The serious forms of α thalassemia, α° thalassemia, cause stillbirth late in pregnancy and several maternal complications. Although some infants have been given exchange transfusion or transfusion in the immediate neonatal period and survived,they have gone on to a transfusion-dependent life. Because of the increased risk of congenital malformations as a result of the disease—and particularly because of maternal complications—this course of action is not recommended, and this disease is an important indication for prenatal diagnosis. Those who inherit α° thalassemia from one parent and α+ thalassemia from the other have a moderately severe form called Hb H disease that is usually compatible with a life independent of transfusions except for periods of stress, such as infection.
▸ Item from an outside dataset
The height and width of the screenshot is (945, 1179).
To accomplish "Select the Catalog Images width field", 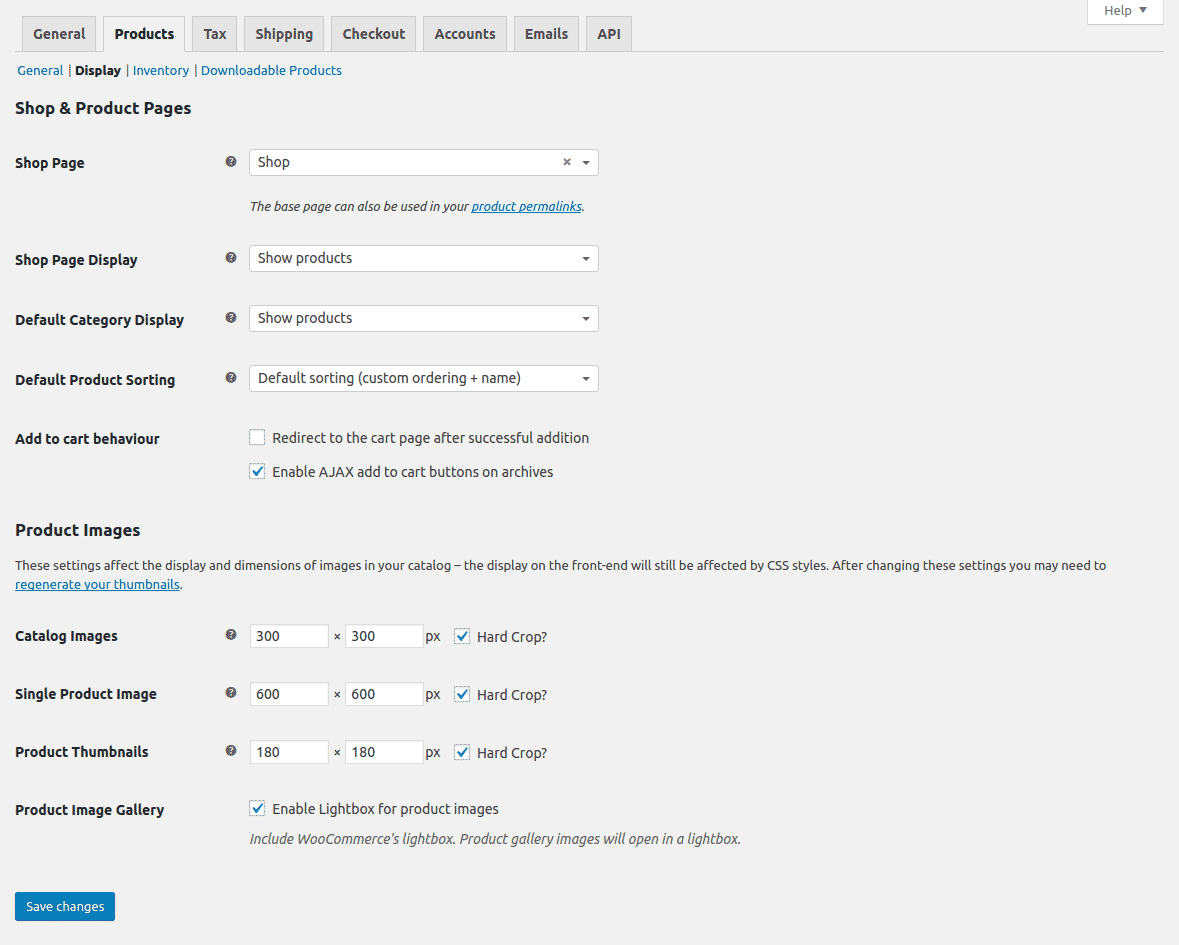I will (288, 635).
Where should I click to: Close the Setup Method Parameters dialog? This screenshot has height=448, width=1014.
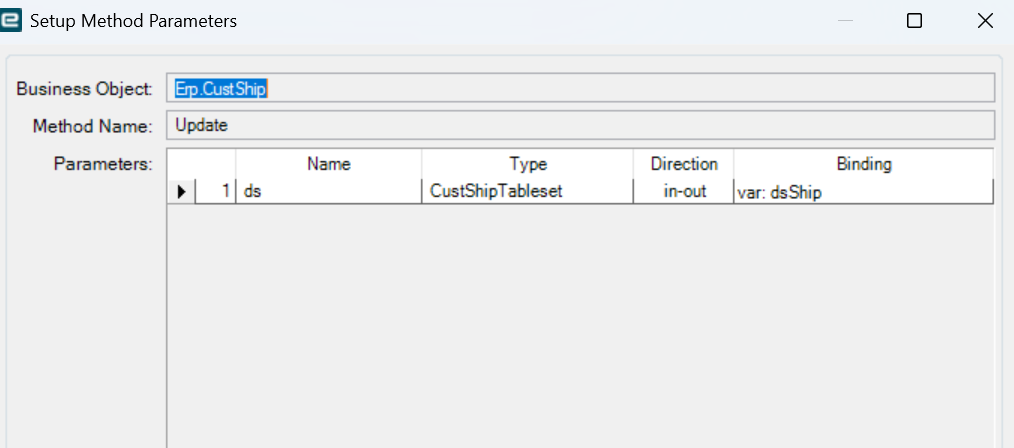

The α+ thalassemias cause no clinical problems,either in their homozygous or heterozygous states.

Patients with sickle cell anemia are at high risk from infection early in life; therefore, diagnosis as early as possible is vital. Excellent evidence, at least in developed countries, indicates that prophylactic penicillin significantly reduces early morbidity and mortality.

Even though many children adapt well to their anemia, many eventually develop sickle cell crises (Ballas 1998). The most common form, the so-called painful crisis, is characterized by severe bone pain that often requires hospital admission and treatment with analgesics, oxygen, and infection control. More life-threatening crises, including stroke, marrow aplasia associated with viral illness, and pulmonary crises with severe hypoxia, require urgent hospital treatment. Regular Doppler testing of the cerebral blood flow can anticipate neurological complications that can be prevented by regular transfusions (Adams and others 1998), which can be continued indefinitely. Because most aplastic crises result from human parvovirus infection, the development of a vaccine would be a great advantage. The other acute complication, splenic sequestration causing rapid enlargement of the spleen, is associated with profound anemia. It necessitates urgent hospital admission and blood transfusion, plus sometimes splenectomy. A variety of other complications require hospital treatment, including priapism, aseptic necrosis of the femoral or humoral heads, renal failure, and recurrent hematuria. At every age patients with sickling disorders seem to be more prone to infection that often requires hospital admission. In most sickling disorders, crises are more frequent and anemia worsens during pregnancy. A review of extensive clinical trials in the United States shows that the long-term administration of hydroxyurea reduces the frequency of crises and prolongs life in adult sufferers (Weatherall 2003).

Although milder, Hb SC disease is clinically important, particularly because of the relatively high incidence of ocular complications.


Screening and diagnosis for the hemoglobin disorders requires relatively simple laboratory techniques combined with a well-organized program for their application in the community.

Screening and Carrier Detection

Unlike many genetic diseases, carrier screening for the main hemoglobin disorders is well established, accurate, and inexpensive. The initial screening for thalassemia usually measures the mean cell volume and the mean cell hemoglobin. Thresholds below which the likelihood of some form of thalassemia is great are well established. The diagnosis of β thalassemia is confirmed by finding a raised level of Hb A2 using high-performance liquid chromatography (HPLC) or cheaper forms of chromatography or quantitative hemoglobin electrophoresis. Ideally, the initial blood count should use an electronic cell counter, and the Hb A2 should be measured using HPLC. However, the equipment for HPLC analysis is expensive, and the cost per sample is approximately US$2. For this reason, several more economical approaches have been developed (Fucharoen and others 2004). The initial screening can be done using a single-tube osmotic fragility test, which, even though it may result in a relatively high number of false positive results, usually gives fewer false negatives. Commercial kits for osmotic fragility testing have recently been produced, and at least one variety has been validated in Thailand. Further validation of this approach is required before it can be recommended. Various cheaper methods for measuring the Hb A2 level are available.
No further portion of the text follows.